◆ **THE PROBLEM**: Could you transcribe exactly the lines from the one containing "Click the PowerShell" through the last line of the records below, leaving out the pictures?

[Stored items]
****************
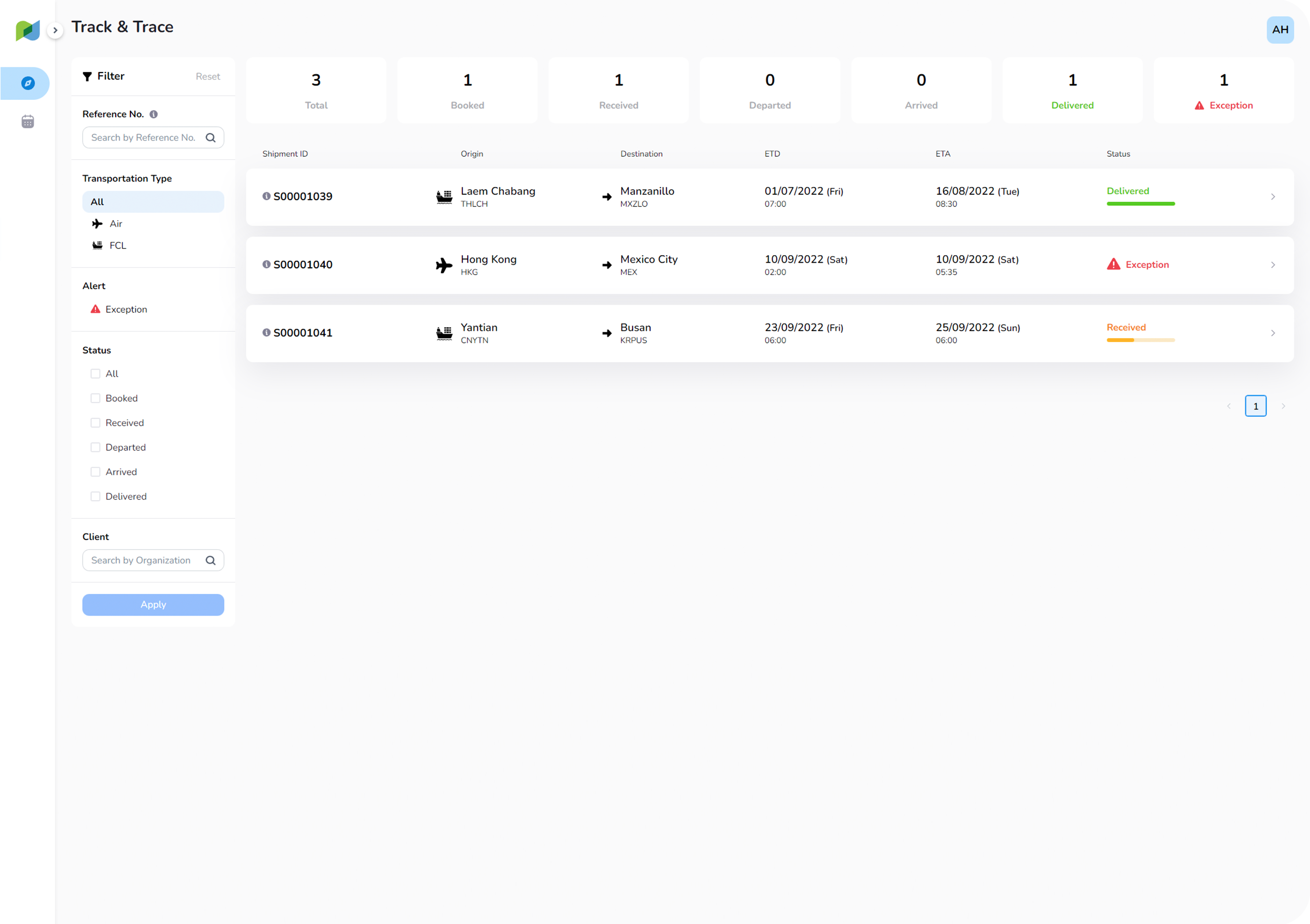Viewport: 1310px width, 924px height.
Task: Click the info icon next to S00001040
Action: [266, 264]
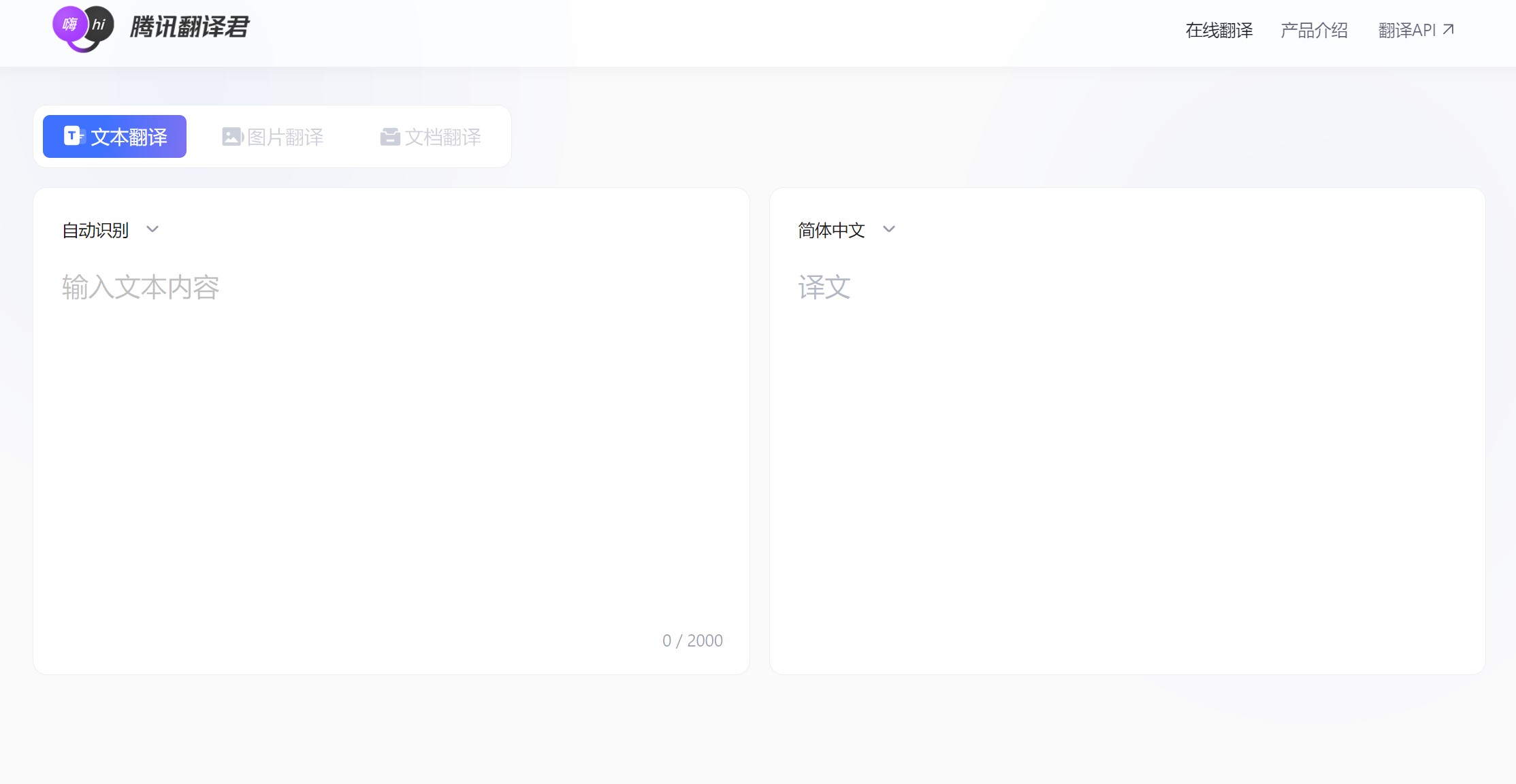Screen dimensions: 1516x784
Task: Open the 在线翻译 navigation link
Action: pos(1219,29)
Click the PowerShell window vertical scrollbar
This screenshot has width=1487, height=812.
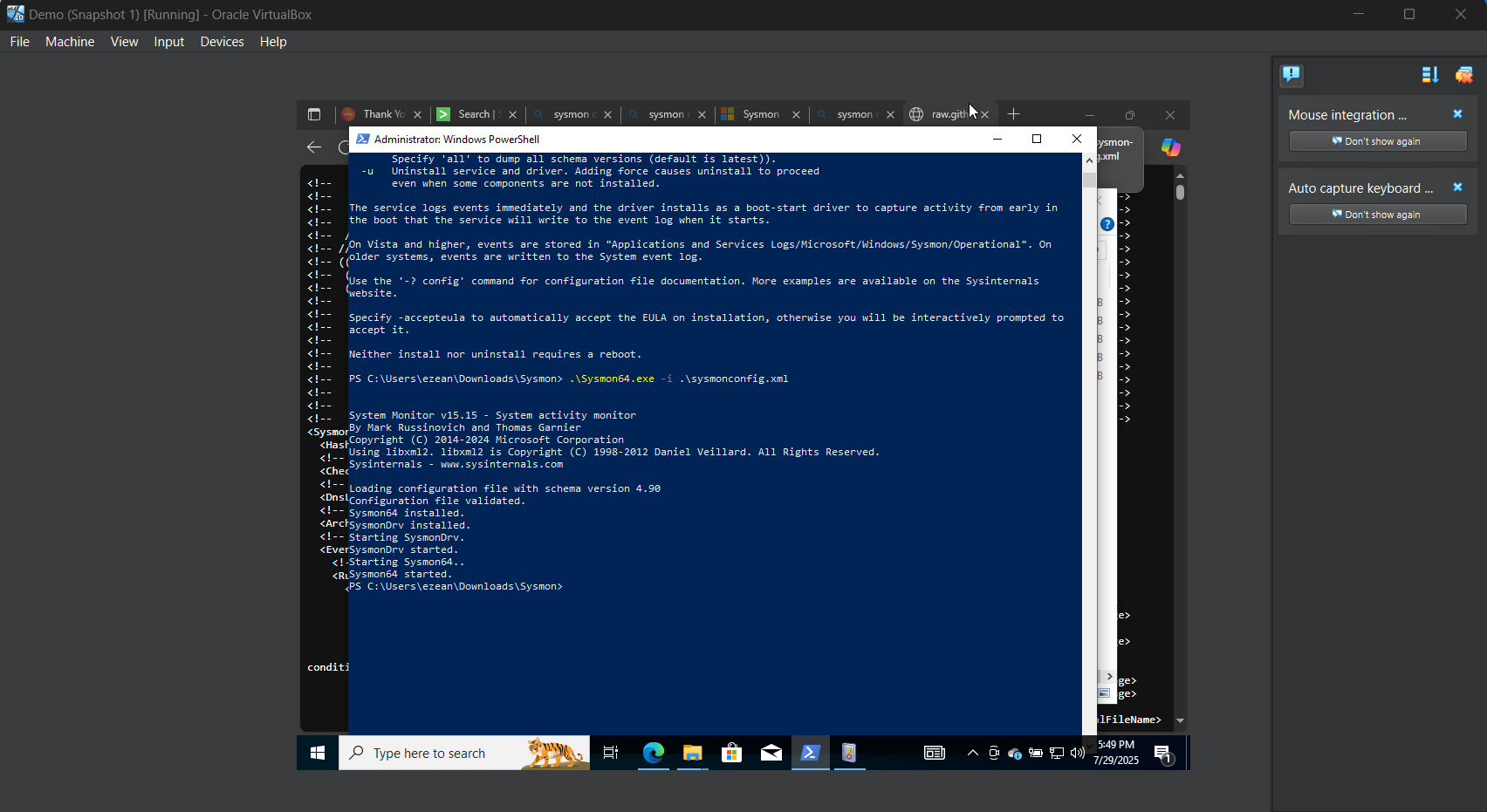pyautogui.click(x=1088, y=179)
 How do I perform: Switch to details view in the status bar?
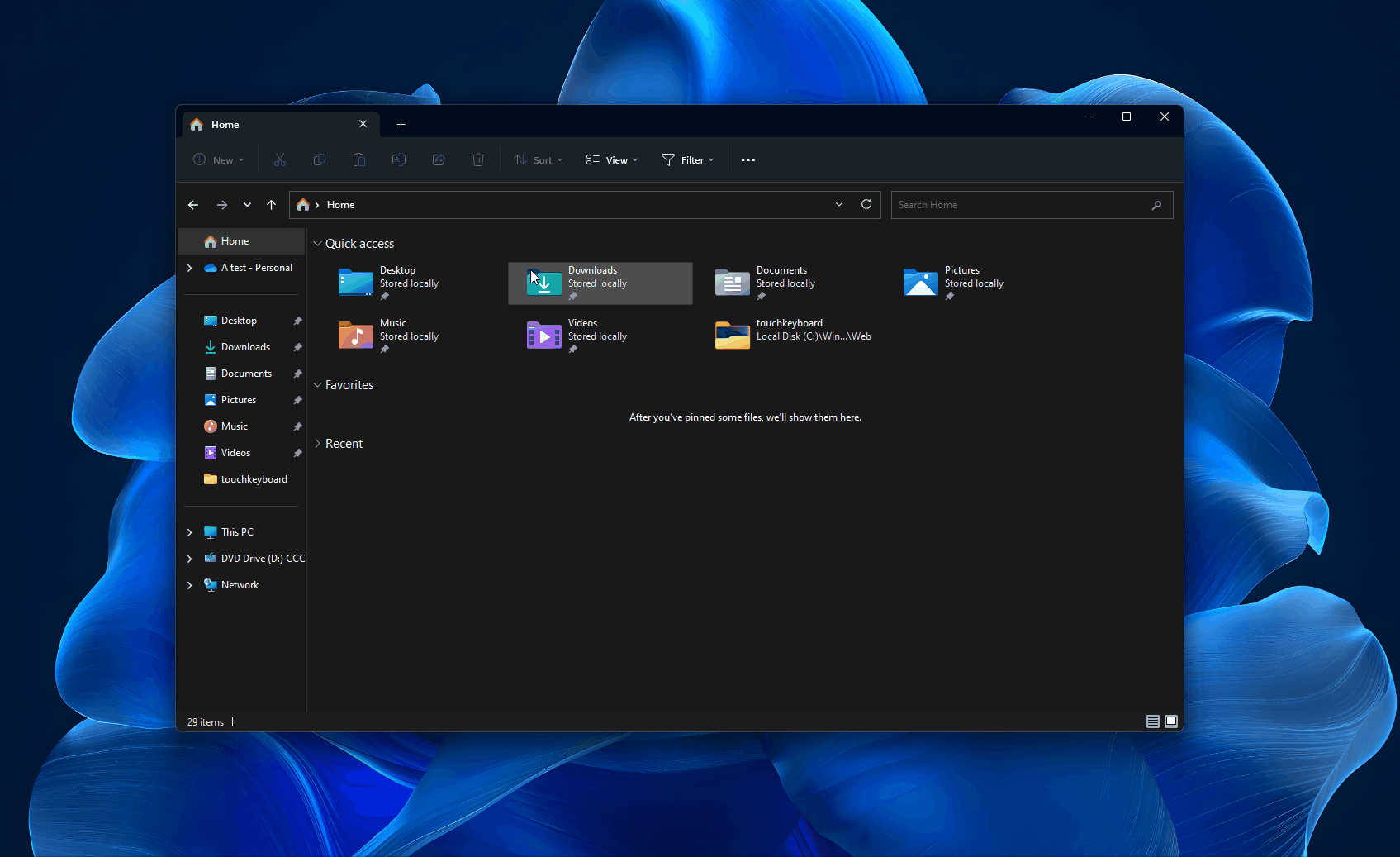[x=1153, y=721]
****************
◆ **ANSWER BELOW**:
Click the PowerShell window vertical scrollbar
This screenshot has width=1487, height=812.
pyautogui.click(x=1088, y=179)
 How do I perform: Switch to details view in the status bar?
[x=1153, y=721]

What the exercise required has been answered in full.